Si l'on considère que, chaque minute, 15 tonnes de plastiques sont rejetées dans l'océan(Nouvelle fenêtre), les nombreux travaux sur la dégradation des plastiques en micro et nanoparticules a mis au jour l'ampleur nouvelle du risque associé à cette pollution. "Les nanoparticules sont aussi présentes dans l'air que l'on respire, et quand il pleut, elles retombent dans l'océan", poursuit Isabelle Poitou. Si le grand public s'émeut ainsi des photos de plages-dépotoirs ou de tortues brimées, une paille ou une fourchette dans le nez, cette pollution visible n'est que la partie émergée de l'iceberg.
A l'Unoc, une séance plénière portera ainsi sur la prévention et la réduction des pollutions marines. Son ambition : permettre la naissance de coalitions (de pays, d'entreprises, de villes...) afin de lutter collectivement contre ce fléau. "Pendant très longtemps, nous avons eu des manières de gérer ces déchets qui n'étaient pas adaptées au regard des risques environnementaux d'aujourd'hui", poursuit l'océanographe. Mais désormais, plus question de plaider l'ignorance.
Les canicules déciment aussi les océans
Impossible de parler de la pression qu'exercent les humains sur les océans sans évoquer le réchauffement climatique causé par les activités humaines. "On ne peut pas dissocier l'océan du climat", résume Marie Drevillon, océanographe de Mercator Ocean International. Partie prenante de l'équation physique qui préside à la hausse précipitée des températures, l'océan est à la fois acteur du changement climatique "et une de ses premières victimes, car il absorbe aux environ de 90% de la chaleur excédentaire" produites par nos émissions de gaz à effet de serre.

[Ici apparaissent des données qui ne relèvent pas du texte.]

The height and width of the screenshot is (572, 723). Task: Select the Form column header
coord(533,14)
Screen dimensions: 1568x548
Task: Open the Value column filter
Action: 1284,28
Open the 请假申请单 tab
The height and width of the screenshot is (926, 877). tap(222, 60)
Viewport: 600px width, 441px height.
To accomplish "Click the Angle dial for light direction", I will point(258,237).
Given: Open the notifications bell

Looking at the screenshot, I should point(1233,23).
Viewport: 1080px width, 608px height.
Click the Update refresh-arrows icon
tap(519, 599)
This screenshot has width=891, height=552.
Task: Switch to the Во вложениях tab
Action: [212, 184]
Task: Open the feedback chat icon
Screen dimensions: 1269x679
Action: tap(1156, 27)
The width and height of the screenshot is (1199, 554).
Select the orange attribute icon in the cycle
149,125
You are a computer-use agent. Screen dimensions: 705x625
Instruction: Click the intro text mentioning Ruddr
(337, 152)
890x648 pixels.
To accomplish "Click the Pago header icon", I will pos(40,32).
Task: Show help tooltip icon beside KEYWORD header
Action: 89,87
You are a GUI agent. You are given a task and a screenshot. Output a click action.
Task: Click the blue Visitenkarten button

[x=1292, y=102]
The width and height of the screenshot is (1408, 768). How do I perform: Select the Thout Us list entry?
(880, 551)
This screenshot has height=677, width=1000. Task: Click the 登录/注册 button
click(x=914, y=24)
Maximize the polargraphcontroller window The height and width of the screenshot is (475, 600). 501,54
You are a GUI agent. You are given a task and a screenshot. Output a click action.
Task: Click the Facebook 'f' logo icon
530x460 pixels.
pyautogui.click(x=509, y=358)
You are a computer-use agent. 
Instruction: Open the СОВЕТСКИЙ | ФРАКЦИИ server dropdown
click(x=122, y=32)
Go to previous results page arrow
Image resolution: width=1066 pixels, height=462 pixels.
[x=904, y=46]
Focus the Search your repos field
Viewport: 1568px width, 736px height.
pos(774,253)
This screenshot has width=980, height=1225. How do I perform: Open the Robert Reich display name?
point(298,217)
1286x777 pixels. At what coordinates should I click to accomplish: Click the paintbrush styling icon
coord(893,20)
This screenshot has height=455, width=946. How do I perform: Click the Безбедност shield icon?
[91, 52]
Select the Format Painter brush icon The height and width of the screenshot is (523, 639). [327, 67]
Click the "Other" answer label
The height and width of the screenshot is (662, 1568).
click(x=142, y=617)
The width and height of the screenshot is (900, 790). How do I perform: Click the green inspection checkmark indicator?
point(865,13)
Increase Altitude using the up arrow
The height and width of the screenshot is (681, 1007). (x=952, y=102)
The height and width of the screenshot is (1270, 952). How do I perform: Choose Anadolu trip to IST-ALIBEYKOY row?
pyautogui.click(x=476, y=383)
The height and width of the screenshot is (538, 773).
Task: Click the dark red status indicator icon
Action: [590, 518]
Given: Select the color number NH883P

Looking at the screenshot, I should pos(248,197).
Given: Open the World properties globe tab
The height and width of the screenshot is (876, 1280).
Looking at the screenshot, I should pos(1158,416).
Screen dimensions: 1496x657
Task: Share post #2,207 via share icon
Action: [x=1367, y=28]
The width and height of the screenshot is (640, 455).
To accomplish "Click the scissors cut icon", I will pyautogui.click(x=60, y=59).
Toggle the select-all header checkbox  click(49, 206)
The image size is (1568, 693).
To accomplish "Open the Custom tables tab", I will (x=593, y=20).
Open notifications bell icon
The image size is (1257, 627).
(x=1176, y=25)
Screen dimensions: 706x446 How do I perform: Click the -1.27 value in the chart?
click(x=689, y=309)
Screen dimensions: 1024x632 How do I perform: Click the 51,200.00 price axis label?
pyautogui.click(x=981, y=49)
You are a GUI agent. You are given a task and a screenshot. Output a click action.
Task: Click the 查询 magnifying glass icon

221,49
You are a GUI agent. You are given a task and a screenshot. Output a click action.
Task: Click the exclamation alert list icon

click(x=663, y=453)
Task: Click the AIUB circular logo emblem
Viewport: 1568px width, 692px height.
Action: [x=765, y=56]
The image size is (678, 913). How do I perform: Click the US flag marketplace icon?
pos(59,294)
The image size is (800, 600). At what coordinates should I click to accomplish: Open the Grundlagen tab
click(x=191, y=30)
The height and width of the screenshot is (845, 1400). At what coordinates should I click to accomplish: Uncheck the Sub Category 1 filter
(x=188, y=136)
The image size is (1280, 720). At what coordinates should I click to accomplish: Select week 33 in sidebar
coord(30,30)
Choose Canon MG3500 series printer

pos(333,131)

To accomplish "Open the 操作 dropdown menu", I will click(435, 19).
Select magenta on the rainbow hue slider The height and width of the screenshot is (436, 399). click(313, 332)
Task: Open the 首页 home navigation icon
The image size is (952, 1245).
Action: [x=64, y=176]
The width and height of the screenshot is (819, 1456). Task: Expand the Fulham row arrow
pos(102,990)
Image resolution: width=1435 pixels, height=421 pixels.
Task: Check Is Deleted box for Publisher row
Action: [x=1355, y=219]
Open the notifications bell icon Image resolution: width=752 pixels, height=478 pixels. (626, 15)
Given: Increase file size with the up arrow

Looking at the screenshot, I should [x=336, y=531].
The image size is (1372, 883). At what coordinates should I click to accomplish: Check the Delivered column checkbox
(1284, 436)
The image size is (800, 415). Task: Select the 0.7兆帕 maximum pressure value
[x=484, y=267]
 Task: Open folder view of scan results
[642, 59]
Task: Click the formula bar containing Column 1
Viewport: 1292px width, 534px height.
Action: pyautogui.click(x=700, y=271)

Pour les novices, cette océanographe emploie volontiers la métaphore de la fièvre. "Les émissions de CO2 qui entrent dans l'océan provoquent son acidification. La désoxygénation [la diminution du contenu en oxygène des eaux marines] et les canicules marines se superposent pour créer un stress très concret pour les organismes les plus fragiles. Ceux qui ne peuvent pas migrer connaissent des taux importants de mortalité", poursuit-elle, citant les coraux. Près de 84% des récifs coralliens de la planète sont désormais endommagés et 90% d'entre eux pourraient disparaître d'ici 25 ans, selon le Groupe d'experts intergouvernemental sur l'évolution du climat (Giec)(Nouvelle fenêtre).
Quant à la migration des espèces en quête d'eaux plus fraîches, "cela va aussi avoir des conséquences sur les écosystèmes, avec, par exemple, l'arrivée d'espèces invasives qui créent des déséquilibres et introduisent des changements socio-économiques" pour les habitants humains de la planète bleue.